Around 2,600 years ago the biblical prophet, Jeremiah, lamented over the problems facing the children of Israel, not the least of which was what modern-day folks would likely consider a major health crisis:
“Is there no balm in Gilead? Is there no physician there? Why then is there no healing for the wounds of my people (Jeremiah 8:22)?
Sound familiar? If Jeremiah were around today, the question might be phrased a little differently:
“With all the medical advances being made, shouldn’t we be seeing less disease and suffering instead of more?”
Just FYI, the balm referred to by Jeremiah is thought to be a kind of resinous gum extracted from any one of a number of flowering plants, all of which, it’s believed, possess exceptional medicinal properties. The term is also used throughout the Bible as a metaphor for the spiritual medicine required to heal the sick and suffering; a medicine that, although readily available, is all-too-rarely recognized or utilized.
Of course, it would be absurd to think that all the world’s ills could be wiped out with a simple gob of gum, no matter how exceptional or plentiful. But are there other resources available to us – underutilized, even unrecognized – that, in the interest of better health, might be put to better use?
In a seminar given recently at Saybrook University in San Francisco, clinical psychologist, Dr. Richard Katz, professor emeritus at First Nations University of Canada and author of the upcoming book, “Synergy, Healing and Empowerment: Insights from Cultural Diversity,” offered up an intriguing possibility.
Drawing on years of experience studying a wide variety of cultures – everything from the Kalahari Ju/’hoansi in Africa to indigenous healers in Fiji – Katz has developed a keen appreciation for what he calls “spiritually based resources;” that is, resources that are not only renewable but also available and accessible to everyone.
What he’s referring to, of course, is not a new drug or even a new medical procedure, but a fundamentally different way of thinking about ourselves, our relationship to the universe, and to those around us.
While the rituals and methods involved with tapping into these resources vary widely from culture to culture, there are similarities in the moral sentiments they inspire: compassion, forgiveness, unconditional love, and so on. These qualities of thought not only improve our ability to function within society but have also been scientifically proven to provide a sense of mental and physical harmony, even physical healing.

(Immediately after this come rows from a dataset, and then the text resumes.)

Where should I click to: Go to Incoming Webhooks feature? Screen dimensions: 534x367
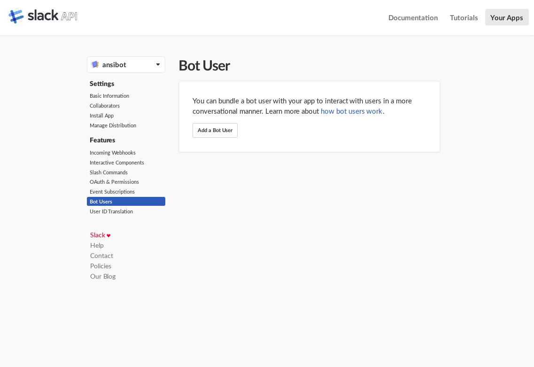[113, 153]
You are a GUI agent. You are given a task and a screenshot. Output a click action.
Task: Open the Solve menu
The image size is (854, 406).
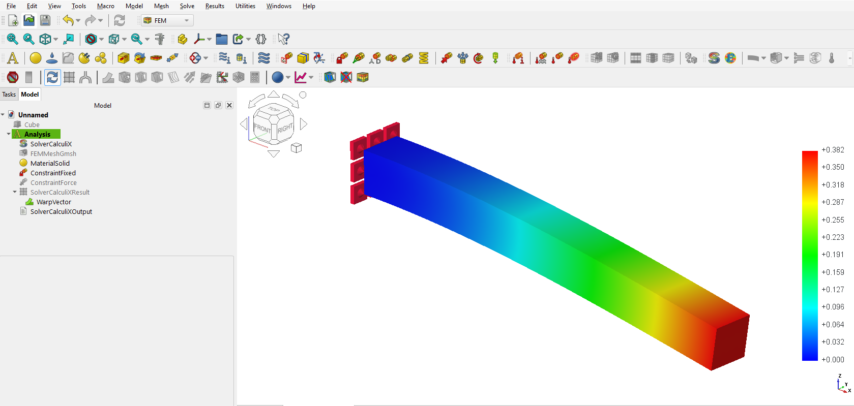[187, 6]
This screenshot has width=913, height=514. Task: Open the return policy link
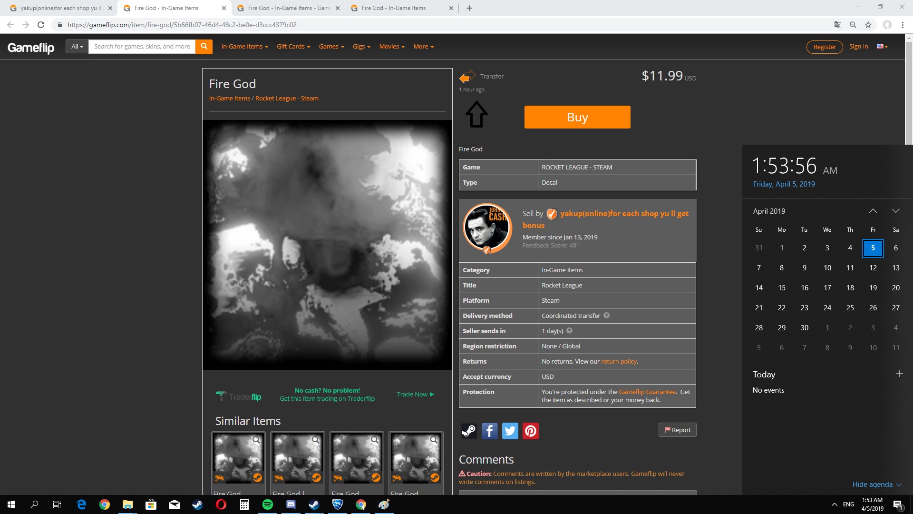(619, 361)
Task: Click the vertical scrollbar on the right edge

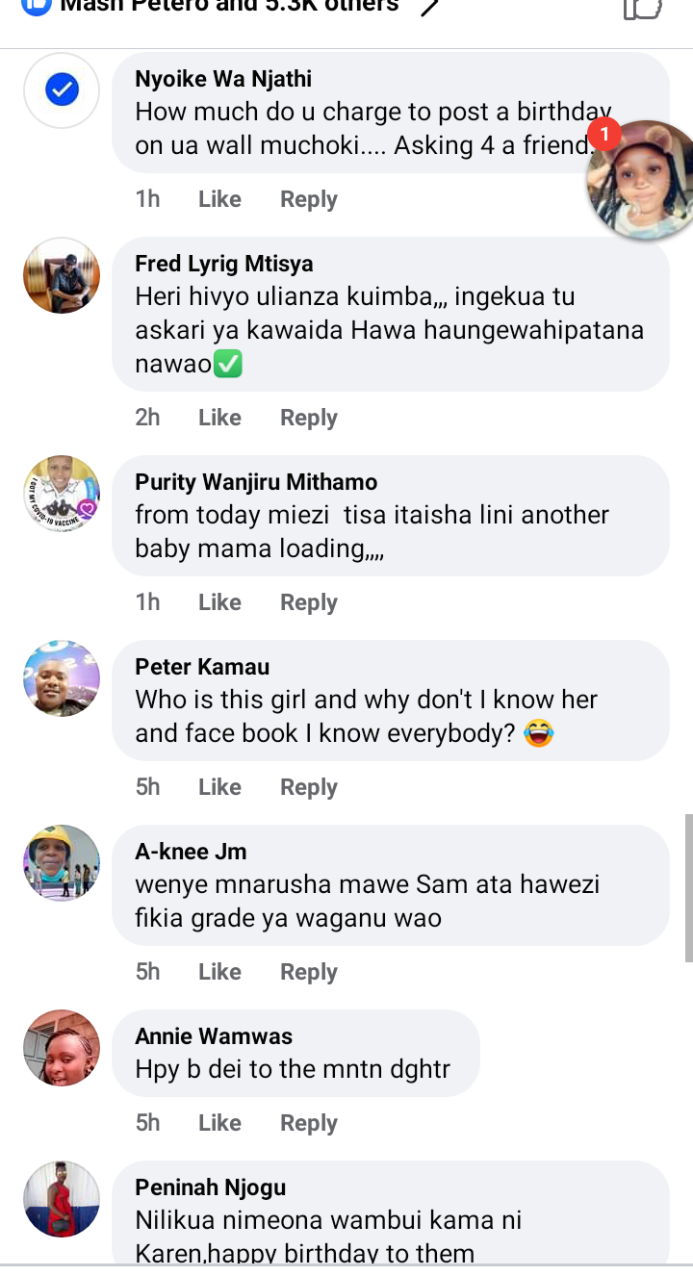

For instance, in a recent Huffington Post column, Dr. James Doty, director of Stanford University’s Center for Compassion and Altruism Research and Education , notes that the social connectedness fostered by compassion “is a predictor of longer life, faster recovery from disease, higher levels of happiness and well-being, and a greater sense of purpose and meaning.” He goes on to say that, “While survival of the fittest may lead to short-term gain, research clearly shows it is survival of the kindest that leads to the long-term survival of a species.”
Certainly there are times when things like compassion and unconditional love can seem to be in short supply; an impractical if not impossible resource to access. If this is the case, then perhaps the best question to ask is, “Am I looking at a lack of love or an abundance of resentment, doubt, and fear?” One tends to marginalize and even completely obscure the other.
Although the disease and suffering the world faces today can seem overwhelming, it’s important to remember that each of us has the capacity, at least in some small measure, to cultivate the proverbial “balm of Gilead” within; a healing balm capable of soothing any number of mental and physical wounds. We should have every reason, then, to expect to see better health as our capacity to recognize and utilize this renewable resource increases and improves over time.
Eric Nelson is a media and legislative spokesman for Christian Science in California.